Luis Posada Carriles died on May 23, 2018, in his house in Miami. He died an old man, at 92 years of age, and, according to Florida media reports, spent the last years of his life enjoying his hobby as an amateur painter.
Nearly 20 years ago, in 1997, Salvadoran and Guatemalan mercenaries Posada had trained and financed set off several bombs in Havana, Cuba. They killed an Italian tourist and would have ended the lives of dozens of preschool children had they been in an adjacent event room in the Hotel Nacional as expected the day terrorists set off one of the bombs there.
A decade before that, in 1985, Posada oversaw logistics at the Ilopango airport. This was during the Iran-Contra affair and at the start of a cocaine trafficking boom in El Salvador, a dirty business that got protection from parts of the United States government and the Salvadoran Air Force. Earlier, in 1976, another bomb exploded, this time in a Cubana de Aviación jet. The attack took 73 lives. This is, in other words, the story of a terrorist who the United States valued and helped protect.
*This article originally appeared in Factum and has been translated, edited for clarity, and reprinted with permission. Its views do not necessarily reflect those of InSight Crime. See Spanish original here.

Complete the following
1) Answer these questions from the article on Posada Carriles:
(a) On what date and where did Posada die?
(b) What hobby did he pursue in his last years?
(c) How many lives did the 1976 bombing of the Cubana de Aviación jet take?
2) List every calendar year named in the article on Posada Carriles, with the event the article ties to each.
The rows that follow come from a separate source unrelated to the article above.

Dataset
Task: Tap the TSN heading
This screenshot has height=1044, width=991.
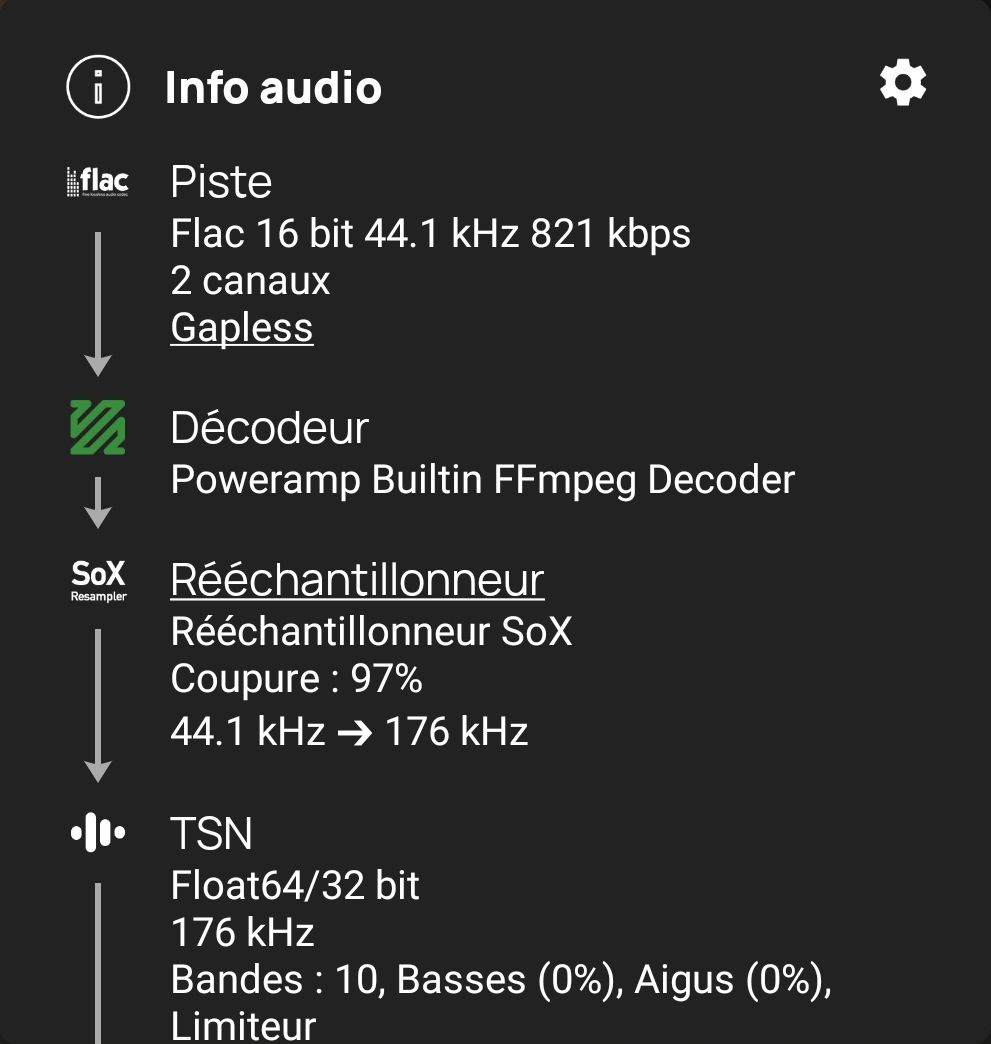Action: [211, 833]
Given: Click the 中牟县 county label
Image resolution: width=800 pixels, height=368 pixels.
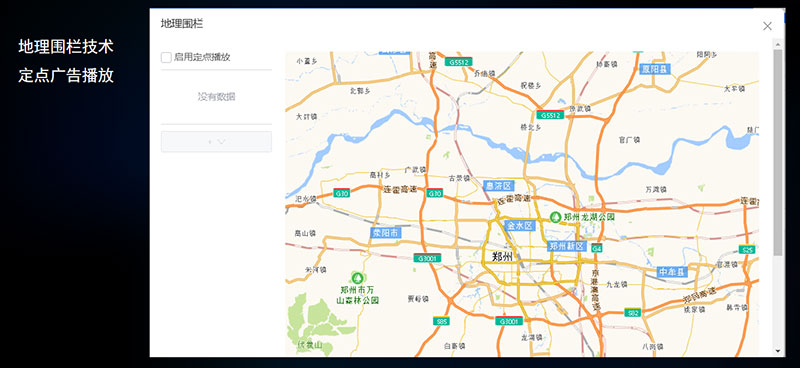Looking at the screenshot, I should [x=672, y=272].
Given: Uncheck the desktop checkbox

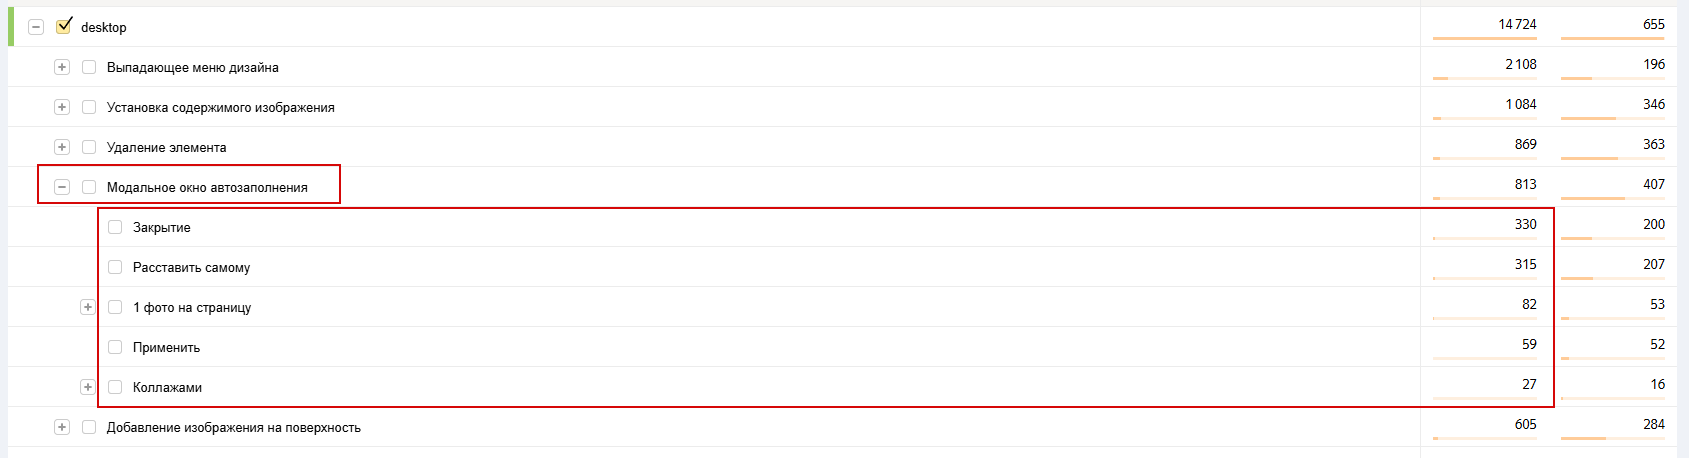Looking at the screenshot, I should tap(64, 26).
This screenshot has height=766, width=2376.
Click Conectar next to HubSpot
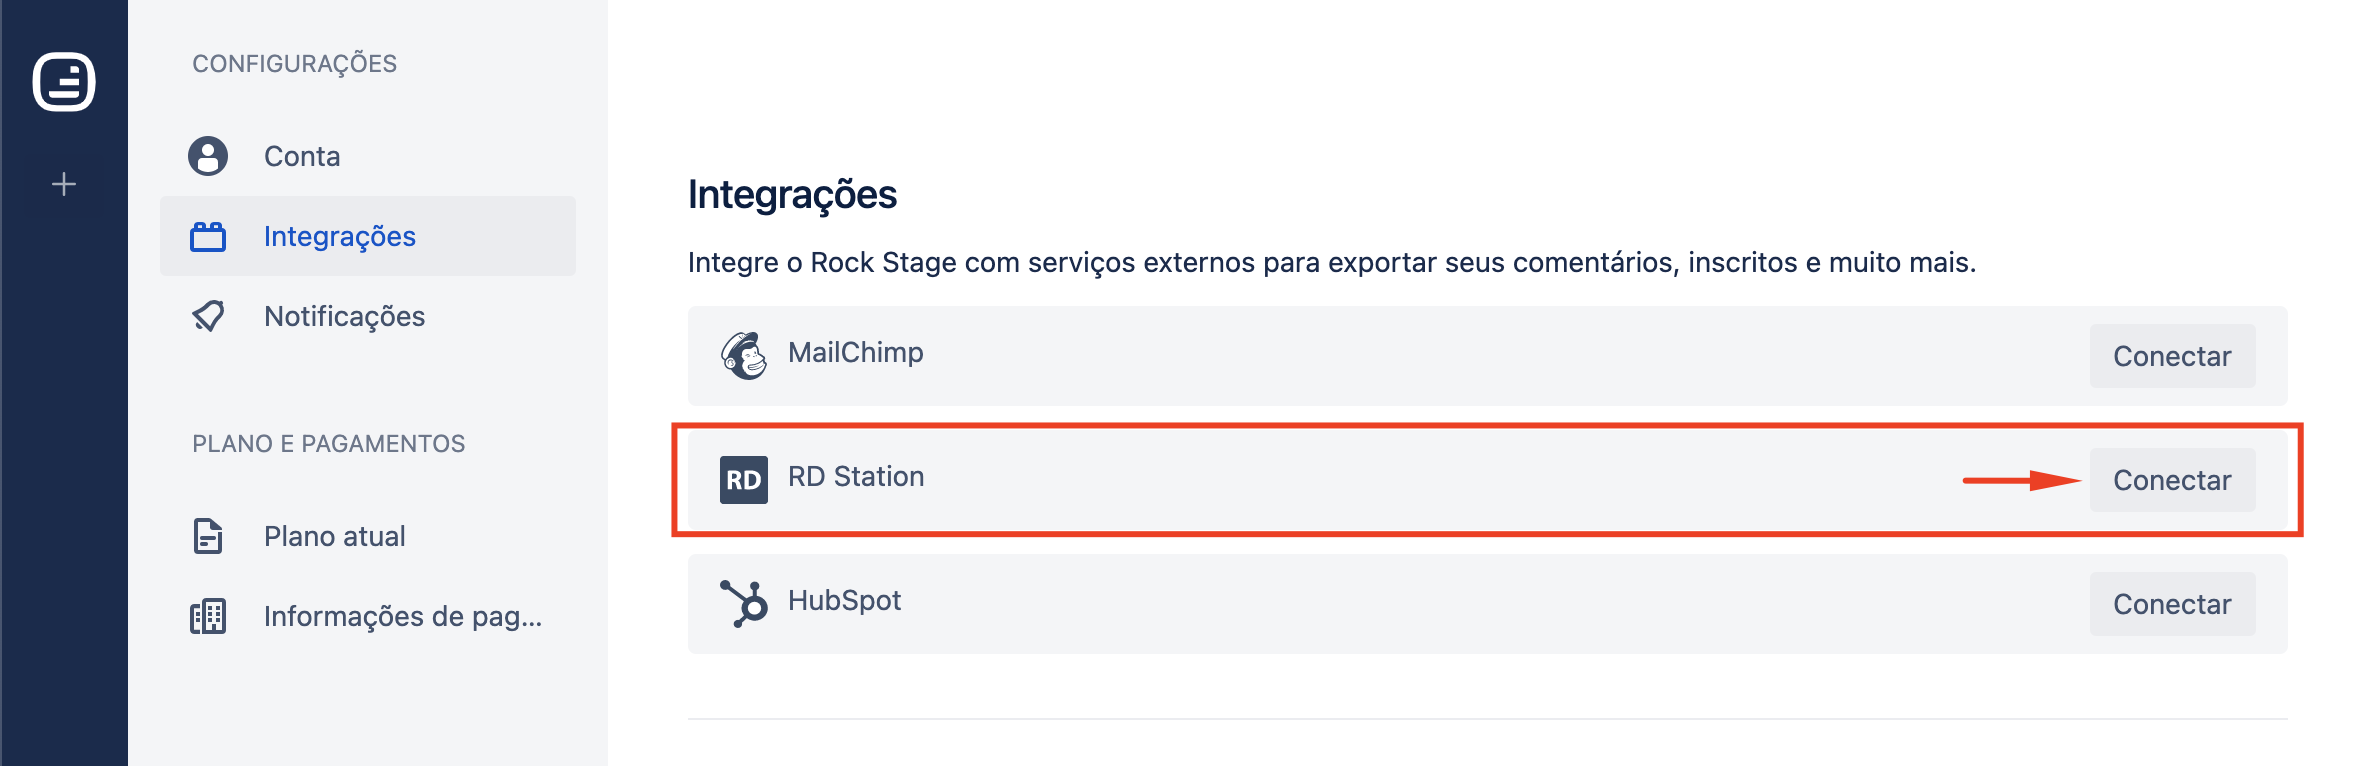(x=2172, y=604)

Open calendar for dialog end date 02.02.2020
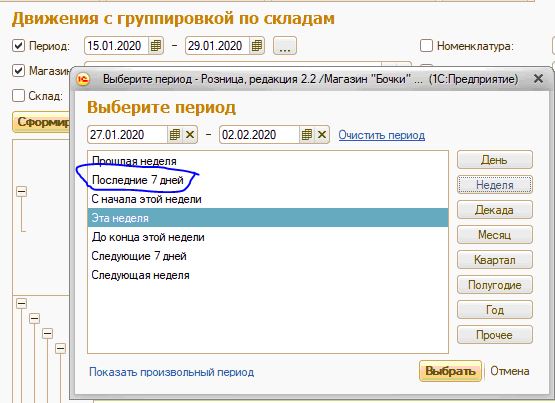coord(307,135)
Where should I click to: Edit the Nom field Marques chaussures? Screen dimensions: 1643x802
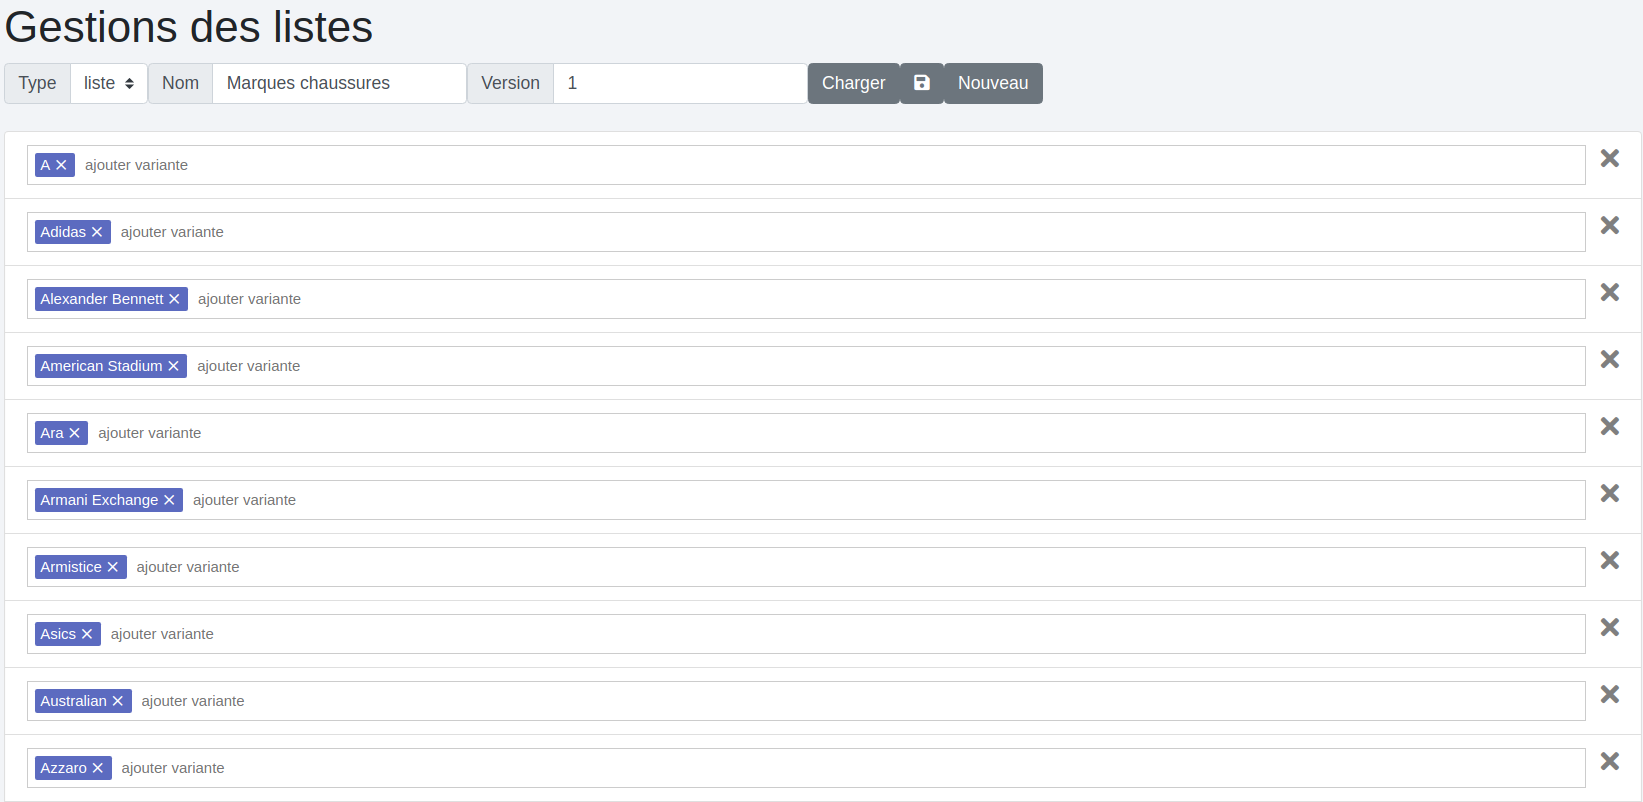pos(338,83)
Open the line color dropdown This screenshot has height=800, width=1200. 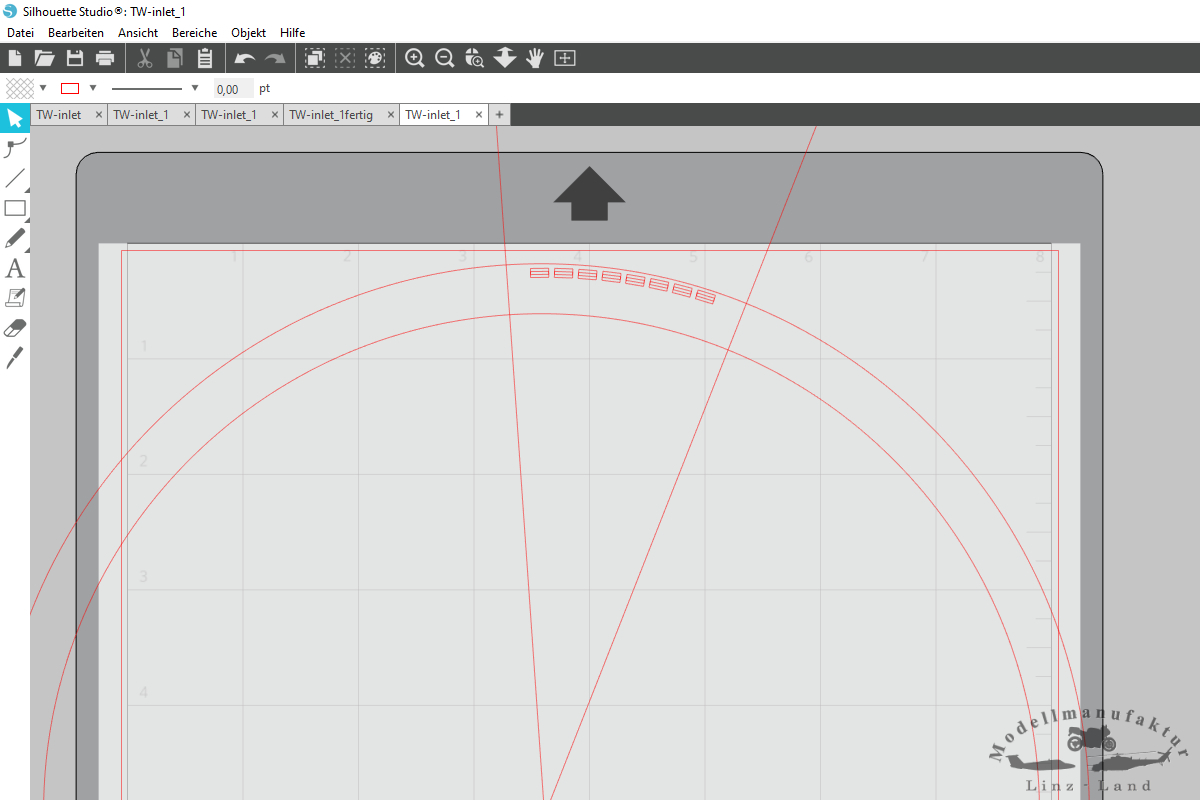[93, 88]

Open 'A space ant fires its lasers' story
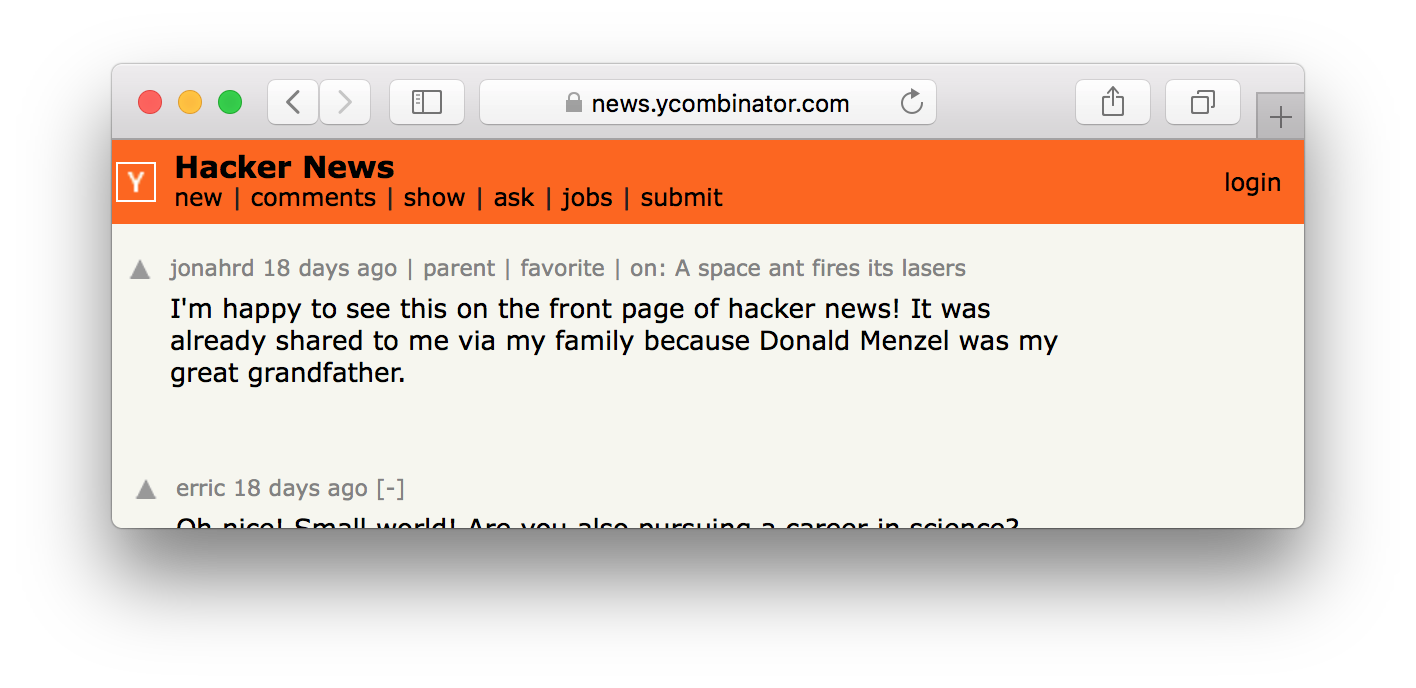[x=820, y=268]
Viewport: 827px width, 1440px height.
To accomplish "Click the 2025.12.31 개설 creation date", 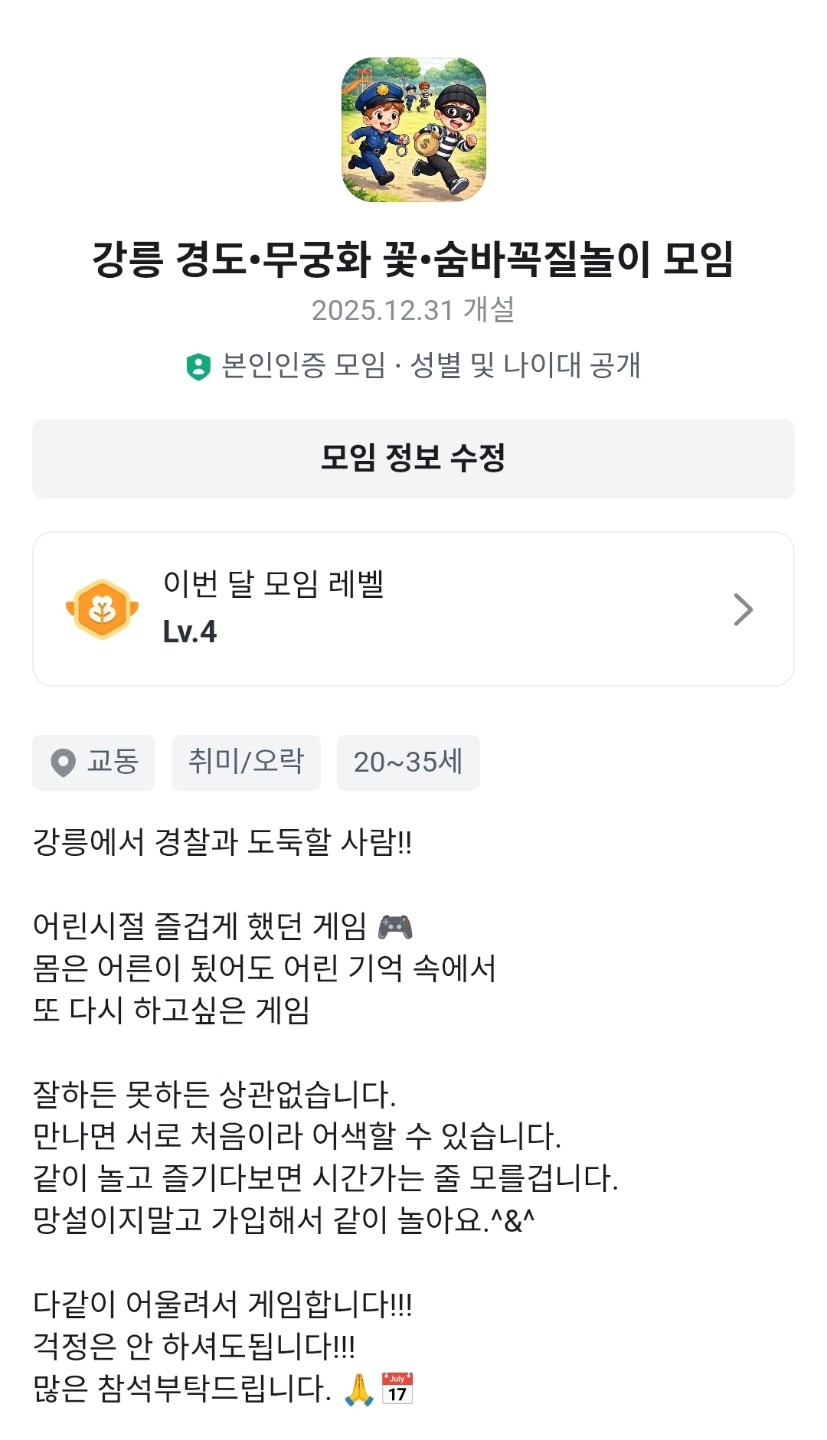I will coord(413,310).
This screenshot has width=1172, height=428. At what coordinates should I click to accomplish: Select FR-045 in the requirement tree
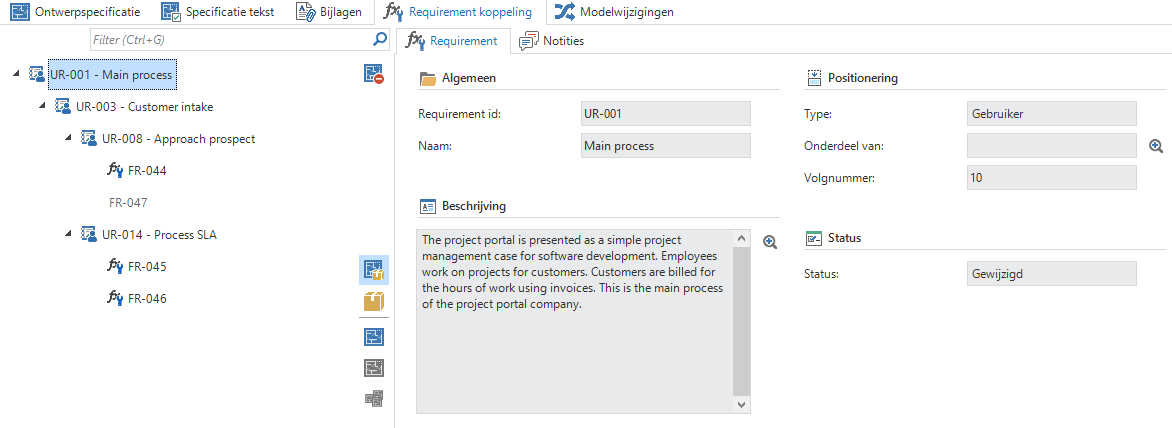(146, 267)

Set of answers
1)
(a) May 23, 2018, in his house in Miami.
(b) Amateur painting.
(c) 73.

2)
- 2018: Posada died in his house in Miami.
- 1997: Mercenaries Posada had trained and financed set off several bombs in Havana, Cuba.
- 1985: Posada oversaw logistics at the Ilopango airport.
- 1976: A bomb exploded in a Cubana de Aviación jet.